--- 作業依頼 1 ---
下の腰痛の鑑別診断についての文書抜粋によると、鑑別診断でまず最初に行うことは何ですか。
--- 作業依頼 2 ---
下の腰痛の鑑別診断についての文書抜粋にある「長期間ベッド生活だったのでインナーマッスルが弱化している。」という文を英語に訳しなさい。
--- 作業依頼 3 ---
下の訪問施術と腰痛の鑑別診断についての文書抜粋を、最後の文の後から書き継ぎなさい。

内臓系の疾患をお持ちで入退院をされている患者様の、ご自宅での療養中に訪問施術に伺っております。
一番のお困りが、トイレに行くときに介助してもらったり、何とか歩行器を駆使して、行くのですが、足に力が入らなくなり、立っていることができなくなり転倒してしまったりという事がしばしばあるということです。
上部腰椎や骨盤のヘリに痛みがあり、痛みが強いときは、体位変換も困難で、ベッドサイドでの施術と運動をさせて頂いていたのですが、やっと立つことができるようになってきました。
このタイミングで一般的な腰痛の鑑別診断を行いました。
この患者さんのもともとわかっていたことは・・・
背中と腰のつなぎ目(胸腰移行部)と腸骨稜(腰骨の高くなっているところ)が痛い。
脚の痛みやしびれはない。
朝一番のトイレはなんとか行けるが、夕方くらいに行こうとすると一人では困難
立ってもらい上記の検査を受けてもらってわかったことは・・・
立位で骨盤が後継している。腰が引けていて、膝が曲がり前に出ている。
この姿勢を続けると、太ももの前側の筋肉が疲労してきて、耐えきれず膝がガクッと崩れてしまう。
抗重力筋(ローカルマッスル)が弱化している
前屈でも後屈でも痛い。プローンヒップテストができない。胸腰筋膜の滑走不全。
筋筋膜性か筋付着部性腰痛の可能性が高い。
鑑別診断のまず最初にやることは、動作時痛をみることです。
大きく分けると前屈と後屈でどちらが痛いかで、腰椎の前部か後部に問題があるかを鑑別します。この患者様はどちらも痛い状態でした。
つぎに圧痛(押して痛む)部分を調べます。この患者様は背中と腰のつなぎ目(胸腰移行部)と腸骨稜(腰骨の高くなっているところ)が痛いとおっしゃっています。
プローンヒップテスト(うつぶせで膝を床から離す)の時に背中と腰のつなぎ目(胸腰移行部)と腸骨稜(腰骨の高くなっているところ)が痛みが強くなる。
筋筋膜性か筋付着部性腰痛の可能性が高いと思いました。
ここから先は問診からの推論です。
朝一番は寝ていた状態なので、椎間板に水分が入っていてクッション性がある状態。重さを受け始めると水分が出て行ってしまう。それなので夕方とかのトイレ移動はキツイ。実際に朝よりも夕方には身長が低くなります。
長期間ベッド生活だったのでインナーマッスルが弱化している。
骨盤後傾が後継して、膝が前に出ている、いわゆるへっぴり腰なので、大腿直筋が疲労してしまい、支えられず限界が来ると膝がガクッと折れてしまう。

--- 抽出エントリ ---

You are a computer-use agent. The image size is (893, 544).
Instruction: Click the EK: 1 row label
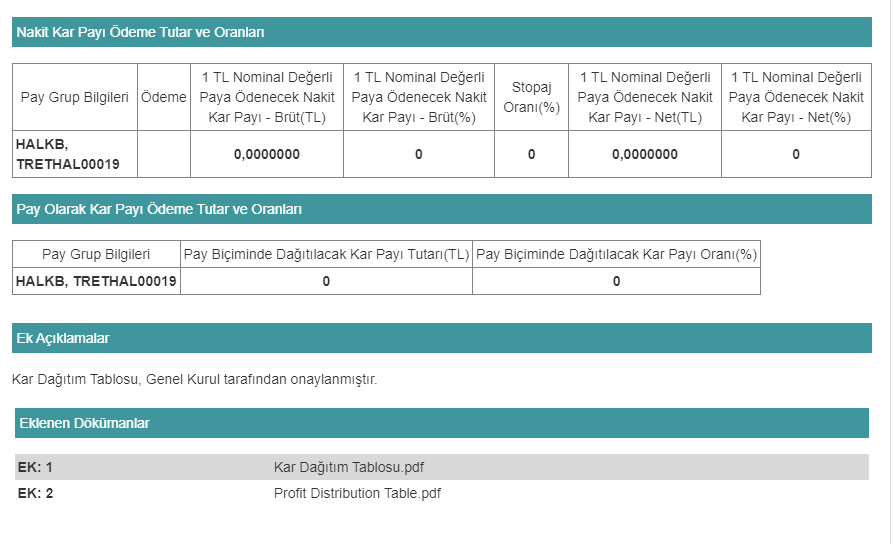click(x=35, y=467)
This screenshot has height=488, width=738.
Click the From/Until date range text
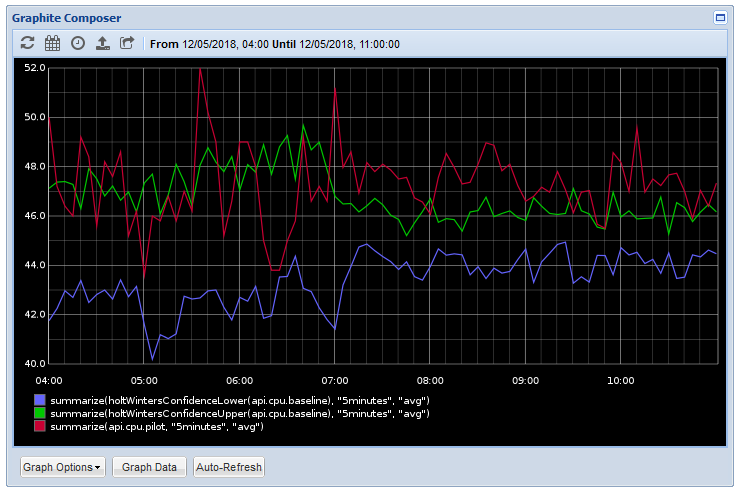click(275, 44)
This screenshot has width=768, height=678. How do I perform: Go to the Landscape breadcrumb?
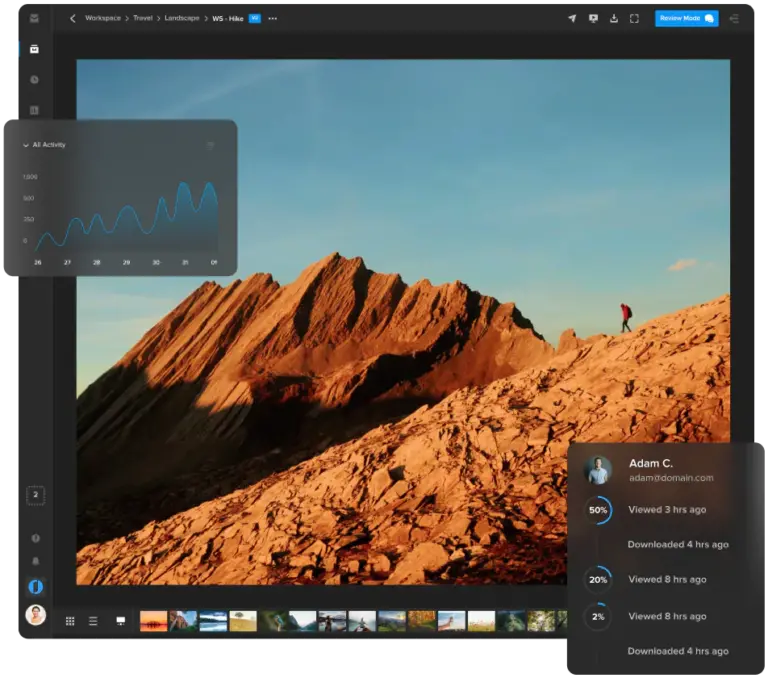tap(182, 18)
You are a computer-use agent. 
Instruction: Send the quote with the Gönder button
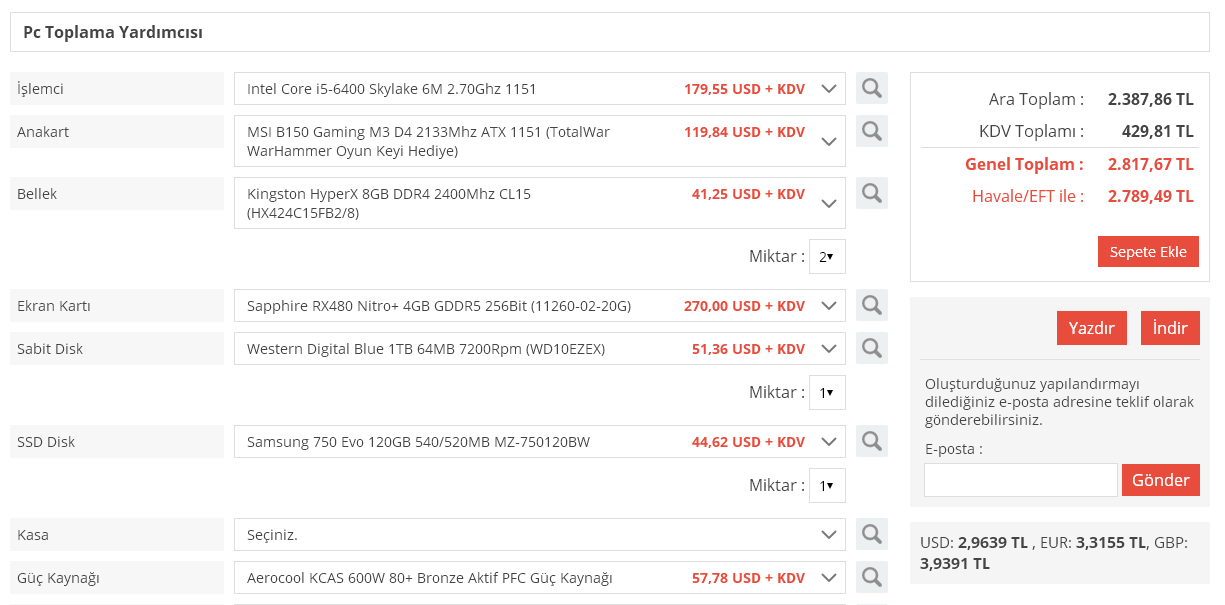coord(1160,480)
==
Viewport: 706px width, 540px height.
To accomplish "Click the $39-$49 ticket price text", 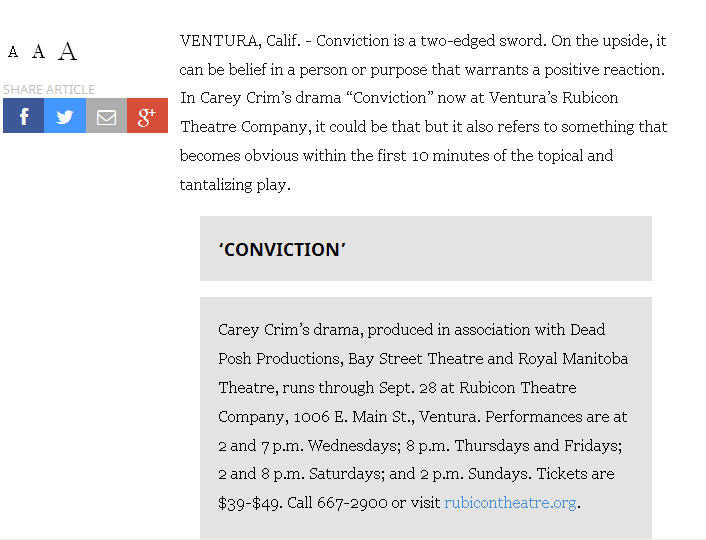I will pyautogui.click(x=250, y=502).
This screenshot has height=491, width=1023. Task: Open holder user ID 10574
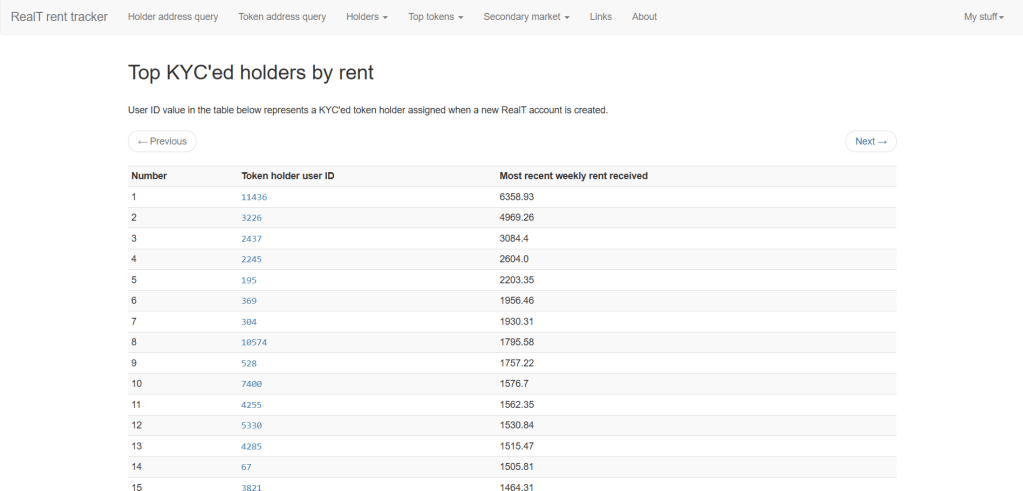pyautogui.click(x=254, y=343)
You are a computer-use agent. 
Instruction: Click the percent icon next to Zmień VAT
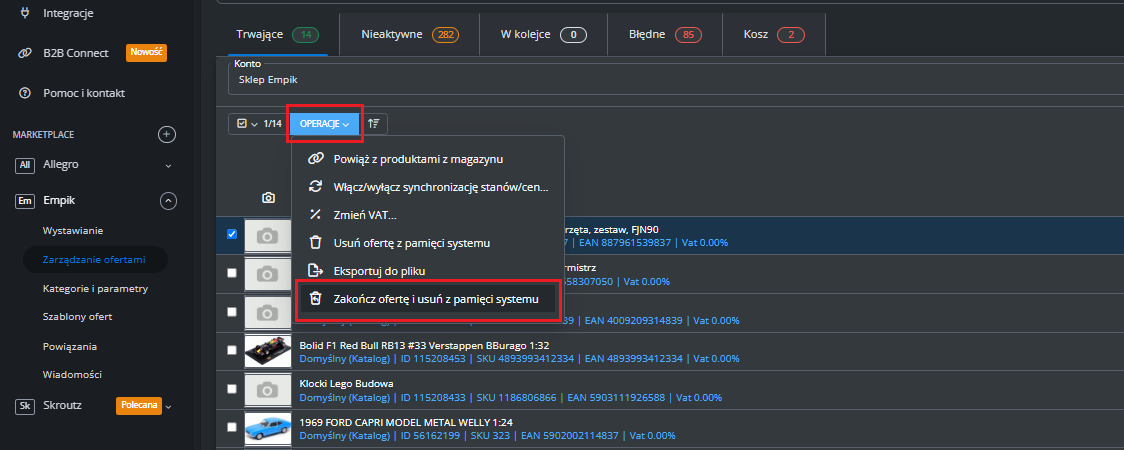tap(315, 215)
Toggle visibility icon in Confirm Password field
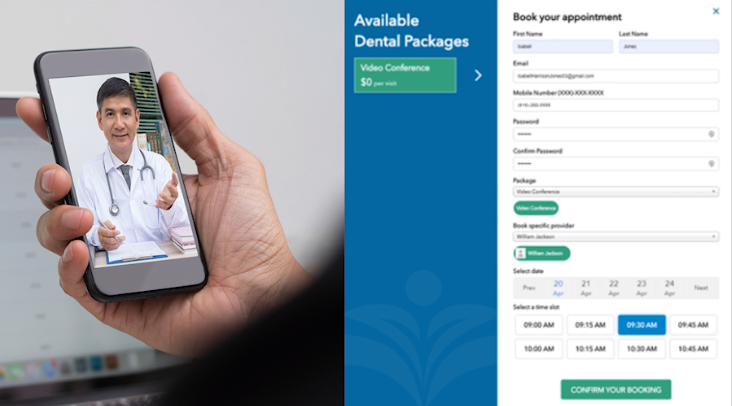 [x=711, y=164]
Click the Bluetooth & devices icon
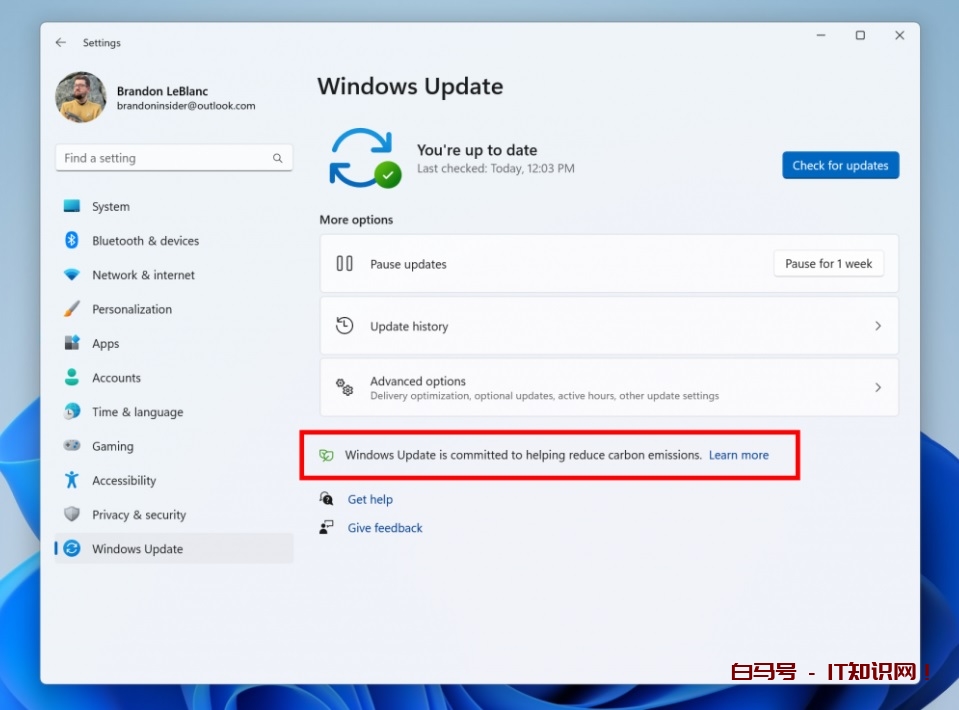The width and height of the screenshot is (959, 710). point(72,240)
...
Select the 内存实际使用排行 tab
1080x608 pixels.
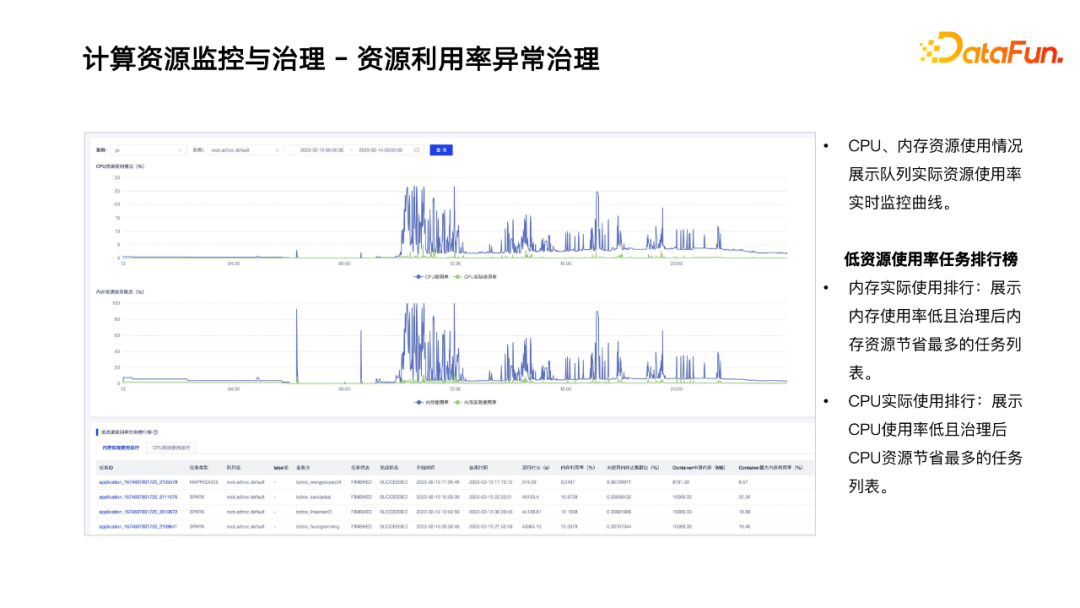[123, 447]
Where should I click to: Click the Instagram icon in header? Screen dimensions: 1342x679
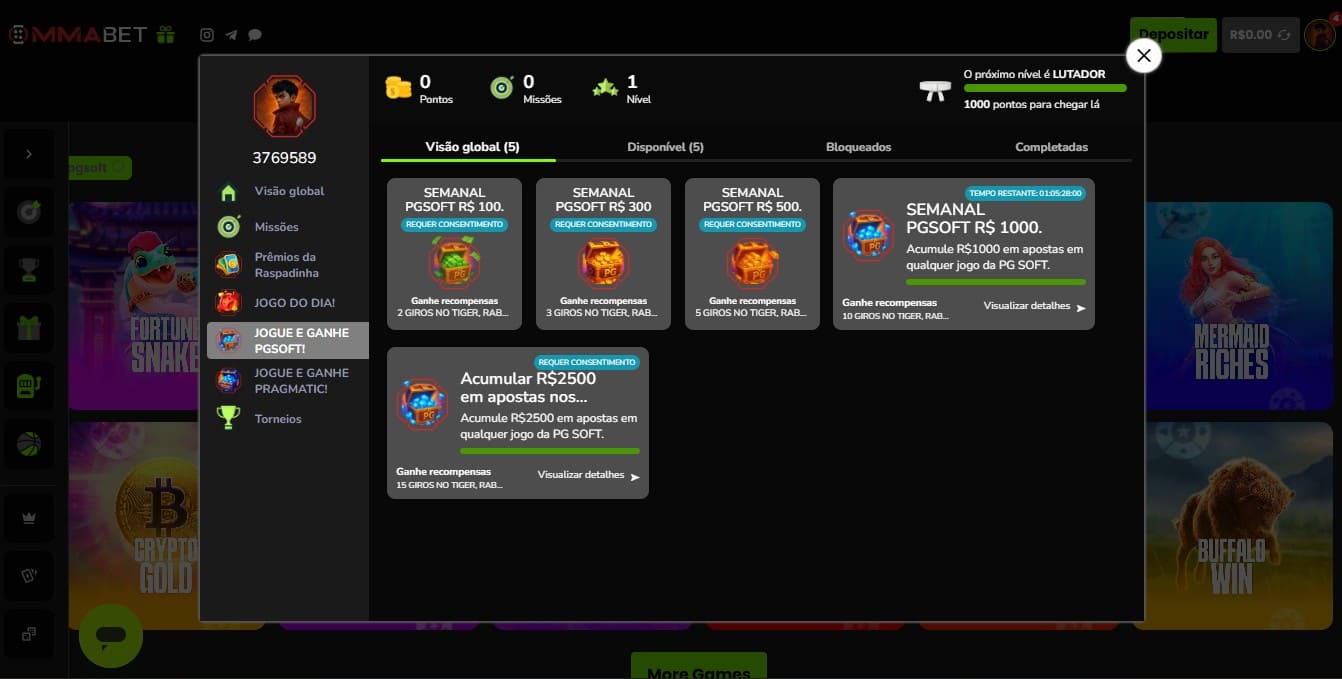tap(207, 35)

--- 回答 1 ---
動作時痛をみることです。

--- 回答 2 ---
Because of a long period of life in bed, the inner muscles have weakened.

--- 回答 3 ---
ではないか?と感じました。
体幹深層の筋肉は上の図でいう、腹横筋や多裂筋にあたります。ローカル筋やインナーマッスルと呼ばれるものです。これらは直接腰椎に付着していて、腰椎を一つ一つ動かしたり、安定させることができる、疲れにくく持続力のある遅筋です。
体幹浅層の筋肉は、広背筋や大殿筋、外腹斜筋や内腹斜筋にあたります。グローバル筋やアウターマッスルと呼ばれます。これらは肋骨と骨盤に付着部を持ち、腰を曲げたり伸ばしたり、側屈したり、捻ったりダイナミックに動かします。疲労しやすい白筋です。こういった筋肉が集まってできるのが胸腰筋膜です。
以上のことから、筋膜性の腰痛だと判断しました。椎間板の問題もあるかもしれませんが、足がしびれたりはしていないので、危険度の高い椎間板ヘルニアの可能性は薄いと思います。
治療は筋肉の付着部で固まってしまっているところを探し、リリースしてから、エクササイズを行いました。
腹横筋は天然のコルセットと言われる胴回りを囲む筋肉です。腹式呼吸で活性化させていきます。
次に多裂筋の活性化と胸腰筋膜の連動性をよくするために、ダイアゴナルツイストを行います。
実際には片手だけ、片足だけでやりましたが、すごくハアハアとなられておられました。
最後に、座骨を床に突き刺すように座り、頭は上から吊されているようなイメージ骨盤を立たせた状態をキープ。ひざ崩れ対策のために、そのまま膝を伸ばしてハムストリングスストレッチしました。
腰痛の原因が分かると、痛くても動かすことは、リハビリだと思って頑張ってくださっています。